Unsupervised Domain Adaptation: To assess our performance for unsupervised domain adaptation, we compare our approach (DA-ADV) to three alternative approaches and present the quantitative results for the CTR estimation in Table 1. The baseline uses the segmentor trained on the source domain directly on the target domain. This corresponds to transfer learning without fine-tuning on the target domain (TL-SEG). The baseline segmentor can be improved by adding a discriminator with an adversarial training scheme (TL-ADV). Finally, we compare with one of the state-of-the-art approaches for domain adaptation, ADDA [14], which trains a segmentation network and then utilizes an adversarial loss to align the source and the target domain feature representations in order to minimize data shift. However, ADDA’s performance is highly dependent on the quality of the segmentation network, which is not robust. We observe that our method outperforms the alternative approaches, providing considerable improvements for CTR estimation. Qualitative results for the predicted segmentation masks and the key points for images from the Wingspan dataset can be seen in Fig. 4. Based on the threshold of 0.5, we predict cardiomegaly with our pipeline and achieve \(87.78\%\) in accuracy, \(97.72\%\) in precision, \(84.21\%\) in sensitivity and \(95.57\%\) in specificity.

Fig. 4.
figure 4

Visualization of the segmentation and key point results for the Wingspan dataset for our proposed domain adaptation method.

Table 2. Results for the semi-supervised segmentation experiments. IoU denotes the Intersection over Union.

Semi-Supervised Semantic Segmentation: As a baseline we train the model respectively on \(10\%\), \(25\%\) and \(50\%\) of annotated data in a supervised manner.

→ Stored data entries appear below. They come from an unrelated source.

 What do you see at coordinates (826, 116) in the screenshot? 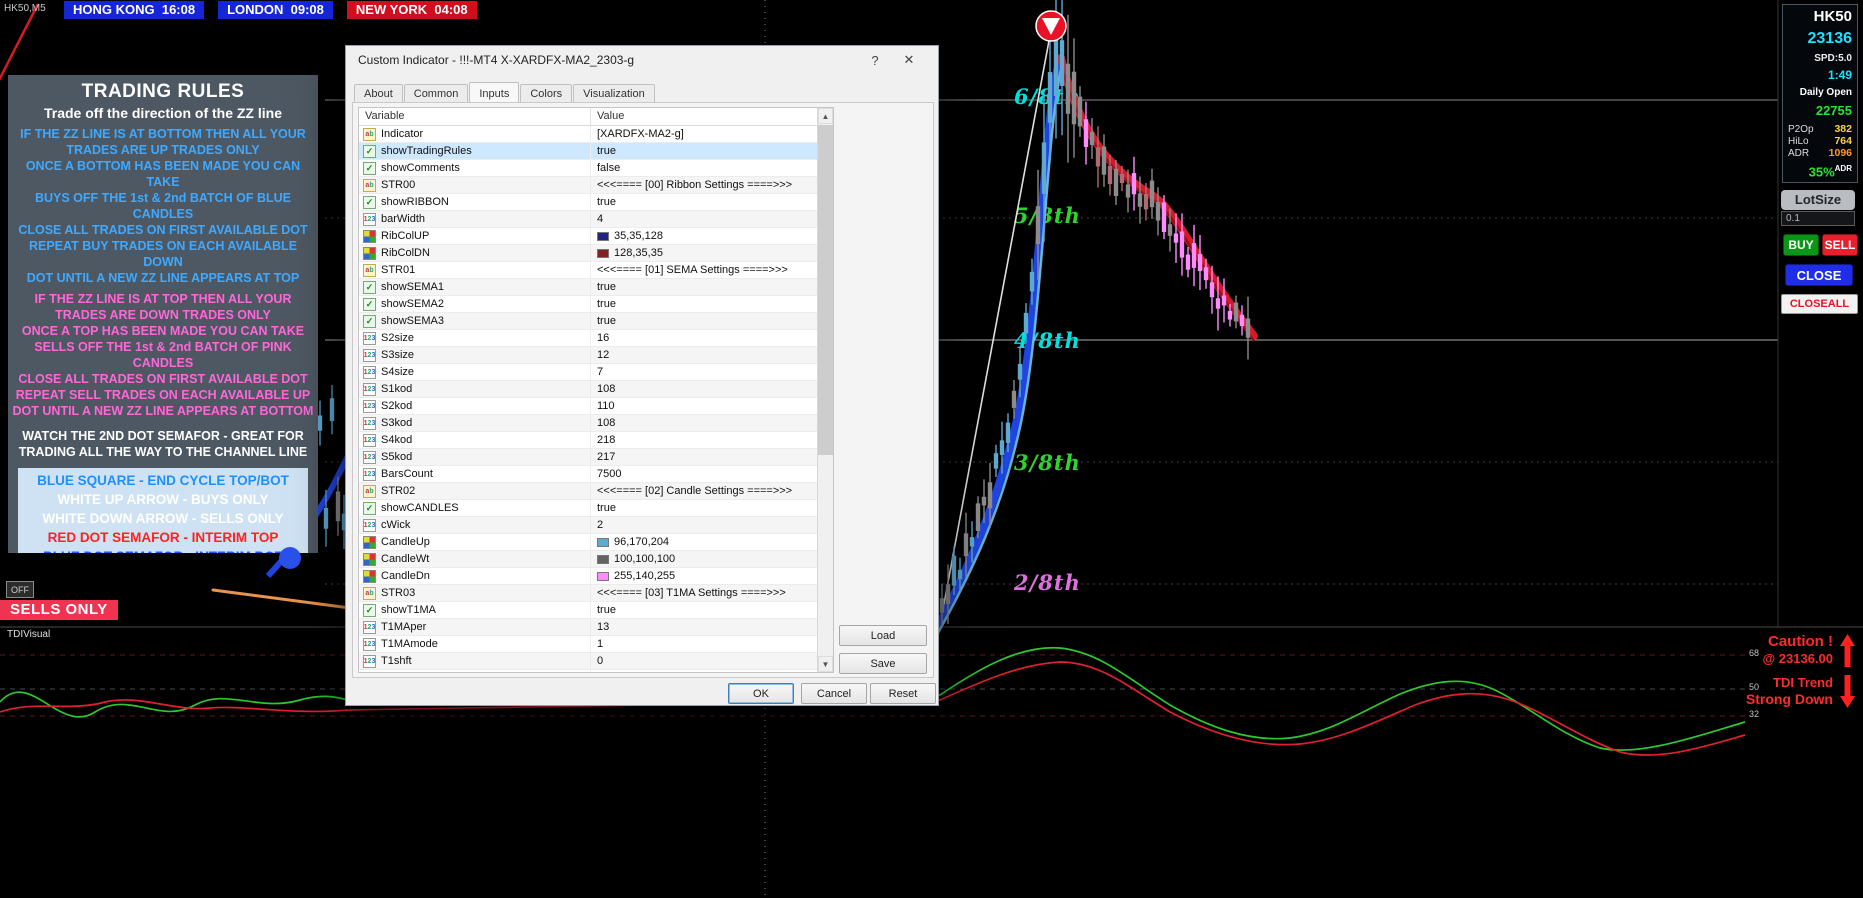
I see `scroll-up-arrow: ▲` at bounding box center [826, 116].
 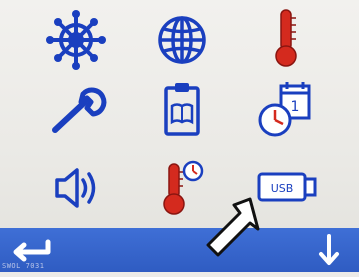 I want to click on calendar-day: 1, so click(x=296, y=107).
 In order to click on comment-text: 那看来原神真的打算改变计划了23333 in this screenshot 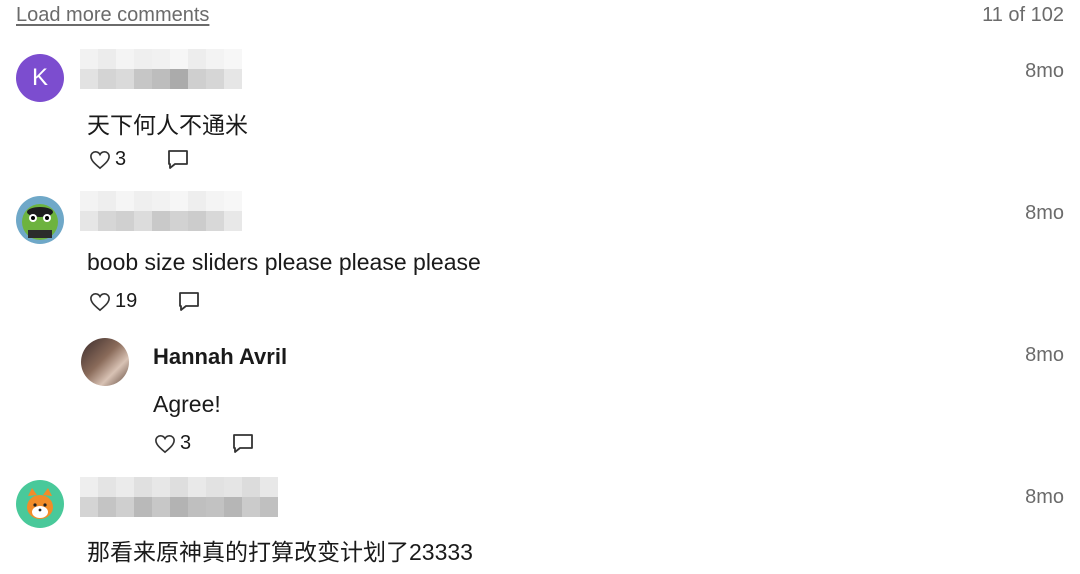, I will do `click(280, 552)`.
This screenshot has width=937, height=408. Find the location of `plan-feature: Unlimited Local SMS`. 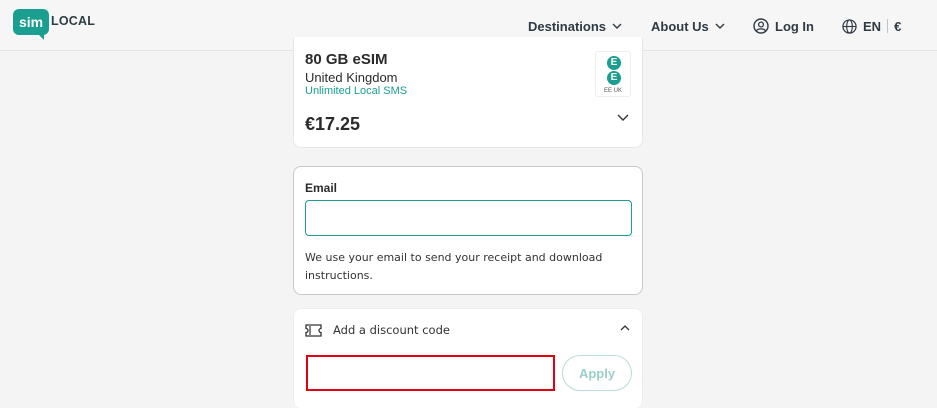

plan-feature: Unlimited Local SMS is located at coordinates (356, 91).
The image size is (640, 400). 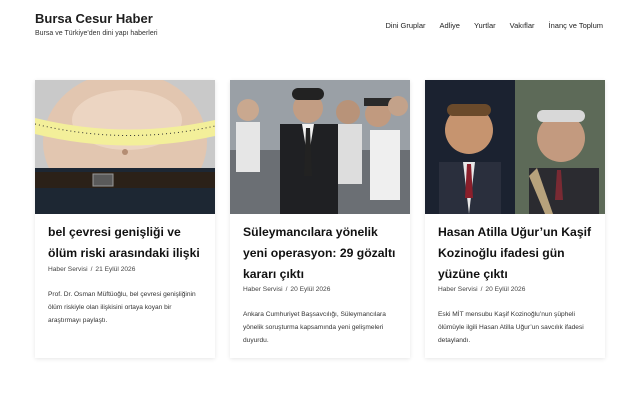 What do you see at coordinates (94, 18) in the screenshot?
I see `site-title: Bursa Cesur Haber` at bounding box center [94, 18].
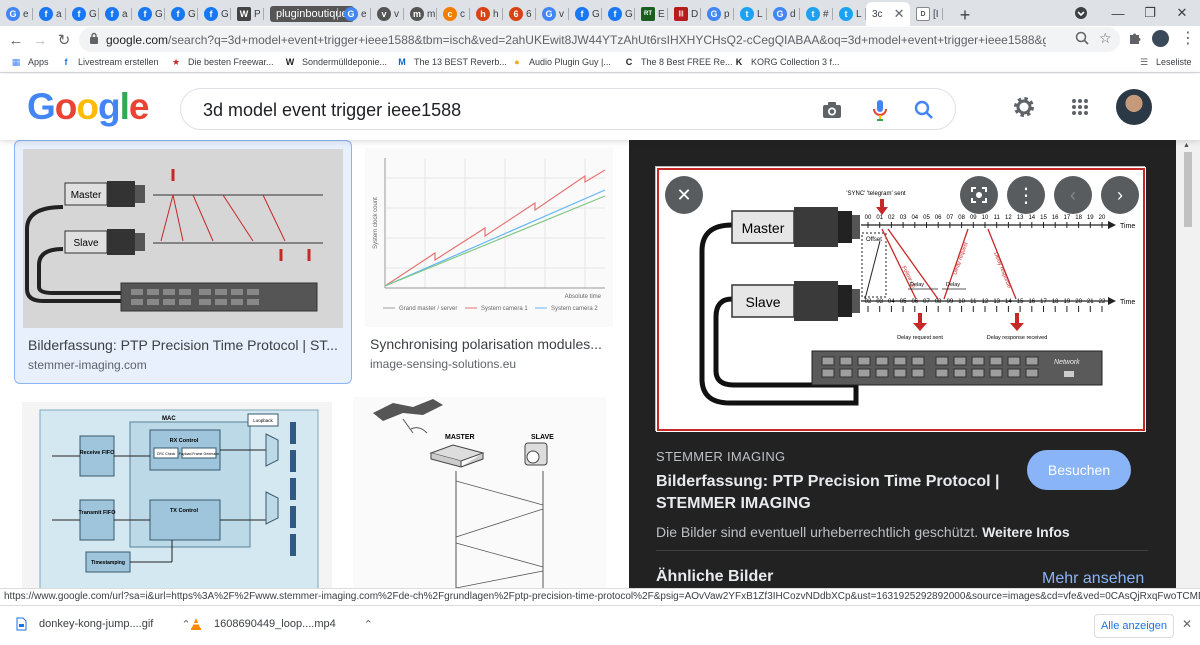 Image resolution: width=1200 pixels, height=645 pixels. What do you see at coordinates (1073, 195) in the screenshot?
I see `previous-image-button: ‹` at bounding box center [1073, 195].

As a comparison, we train the model on the whole dataset in a semi-supervised manner, while only portions of the data used in the supervised setting are provided with the labels. Table 2 provides the results of our semi-supervised experiments. Our approach clearly makes use of the unlabeled data, achieving large performance gains. To put our results into perspective and to illustrate the performance that can be achieved when all training labels are available, we also train the model on the fully labeled training dataset.

4 Conclusions

In this paper, we present an approach to unsupervised domain adaptation for the task of CTR estimation that is based on the intuition that prediction masks should be domain independent. Using an adversarial training approach, we show that we can predict cardiomegaly from a dataset without segmentation annotations. We further illustrate how our approach can be adapted for semi-supervised learning.